遠くの曲がり角から、蛇と思しきモンスターが顔を出す。
それはこちらを発見すると、ゆったりとこちらに向かってきた。
「・・・少しは休ませてくれよー」
ぼやきながら魔理沙は立ち上がり、服のポケットから愛用のミニ八卦炉を取り出そうとして・・・
「・・・・・・」
「・・・魔理沙さん?」
急に固まった魔理沙に美鈴が声をかける。
だが美鈴の声に一切反応せず、魔理沙は自分らに迫ってくる、やけの胴の太い茶色の蛇を凝視し続けている。
このままではまずい、と美鈴と咲夜が魔理沙の前に立ち塞がる。
しかし、魔理沙は。
「・・・つ、ツチノコ・・・」
「は?」
「あいつは、ツチノコじゃないか!!」
突然大声を上げたかと思えば、あろうことかその巨大ツチノコに向かって走り出してしまったのだ。
美鈴が「なっちょっ!?」と慌てて止めようとするが止めきれず、魔理沙は巨大ツチノコに触れる。
「すまないみんな、私にはこいつを倒せないぜ。何せ私の飼ってるあいつにあまりにもそっくりむぎゃっ!?」
「ちょ、魔理沙ーーーーー!!」
触れ、親心を展開したところで、魔理沙は頭から丸呑みにされた。
「今日でツチノコへの株が暴落した」
「あれとあんたんちのツチノコとを一緒くたにするのがいけないのよ。全く、べとべとになっちゃって・・・」
結局美鈴の拳一撃で巨大ツチノコは魔理沙を吐き出しながら沈み、そのまま魔導書に戻っていった。

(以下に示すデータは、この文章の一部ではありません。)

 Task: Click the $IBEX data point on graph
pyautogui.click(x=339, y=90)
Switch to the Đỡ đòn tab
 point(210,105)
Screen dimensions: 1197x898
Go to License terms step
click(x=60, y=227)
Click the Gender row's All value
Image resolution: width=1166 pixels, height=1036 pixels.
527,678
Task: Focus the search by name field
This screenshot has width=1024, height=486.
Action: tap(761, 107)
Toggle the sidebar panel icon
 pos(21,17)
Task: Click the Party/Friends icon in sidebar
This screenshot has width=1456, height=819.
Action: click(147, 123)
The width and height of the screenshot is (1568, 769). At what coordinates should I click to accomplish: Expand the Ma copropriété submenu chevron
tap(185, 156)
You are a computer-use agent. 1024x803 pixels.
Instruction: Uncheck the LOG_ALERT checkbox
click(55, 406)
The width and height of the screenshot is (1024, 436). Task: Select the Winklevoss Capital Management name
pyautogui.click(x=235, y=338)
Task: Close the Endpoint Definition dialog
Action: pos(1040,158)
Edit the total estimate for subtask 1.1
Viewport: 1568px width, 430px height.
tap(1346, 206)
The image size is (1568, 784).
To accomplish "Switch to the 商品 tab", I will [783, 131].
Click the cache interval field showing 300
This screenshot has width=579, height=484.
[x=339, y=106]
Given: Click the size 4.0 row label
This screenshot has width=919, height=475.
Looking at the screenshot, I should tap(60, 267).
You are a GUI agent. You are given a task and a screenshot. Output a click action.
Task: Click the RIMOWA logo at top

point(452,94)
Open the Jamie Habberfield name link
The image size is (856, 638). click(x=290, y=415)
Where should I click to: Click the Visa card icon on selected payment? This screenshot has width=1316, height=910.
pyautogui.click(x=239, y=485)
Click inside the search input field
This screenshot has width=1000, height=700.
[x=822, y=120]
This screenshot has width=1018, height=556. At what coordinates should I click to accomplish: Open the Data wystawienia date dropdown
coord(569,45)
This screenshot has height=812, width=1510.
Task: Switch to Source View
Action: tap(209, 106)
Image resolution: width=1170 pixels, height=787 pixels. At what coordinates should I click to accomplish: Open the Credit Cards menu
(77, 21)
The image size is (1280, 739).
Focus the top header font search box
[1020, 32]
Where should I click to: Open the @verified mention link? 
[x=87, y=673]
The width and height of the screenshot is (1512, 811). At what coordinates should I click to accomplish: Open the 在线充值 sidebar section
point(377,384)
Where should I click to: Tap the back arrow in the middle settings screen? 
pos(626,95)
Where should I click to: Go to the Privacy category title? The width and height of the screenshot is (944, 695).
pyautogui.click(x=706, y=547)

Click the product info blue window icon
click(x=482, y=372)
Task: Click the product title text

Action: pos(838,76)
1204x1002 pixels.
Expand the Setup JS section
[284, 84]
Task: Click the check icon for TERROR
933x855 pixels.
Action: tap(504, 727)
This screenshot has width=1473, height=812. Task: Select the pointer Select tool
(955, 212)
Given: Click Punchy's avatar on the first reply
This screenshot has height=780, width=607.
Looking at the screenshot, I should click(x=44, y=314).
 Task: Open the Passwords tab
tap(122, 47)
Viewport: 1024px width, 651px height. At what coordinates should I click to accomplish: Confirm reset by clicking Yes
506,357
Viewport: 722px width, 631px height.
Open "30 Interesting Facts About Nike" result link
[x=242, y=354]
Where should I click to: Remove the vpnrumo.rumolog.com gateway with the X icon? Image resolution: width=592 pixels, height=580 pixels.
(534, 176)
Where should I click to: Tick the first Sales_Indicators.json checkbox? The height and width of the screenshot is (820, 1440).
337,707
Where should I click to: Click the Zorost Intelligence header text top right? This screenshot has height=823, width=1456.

丸呑みされた魔理沙はツチノコの唾液まみれになっており、咲夜と美鈴がそれをタオルで拭いてやっていた。
そんな三人を他所に、復活したレミリアとパチュリーは、魔導書を開いて、現在どれほど魔導書にモンスターを戻したかを確認している。
ぺら、ぺら、とページを捲る二人の表情は割と明るいが、それ以上にまだ重かった。
「・・・どうなんだ?残りは?」
ページを捲る音以外は唾液が滴り落ちる音しかしていないのが気に食わないのか、魔理沙がパチュリーたちに問いかける。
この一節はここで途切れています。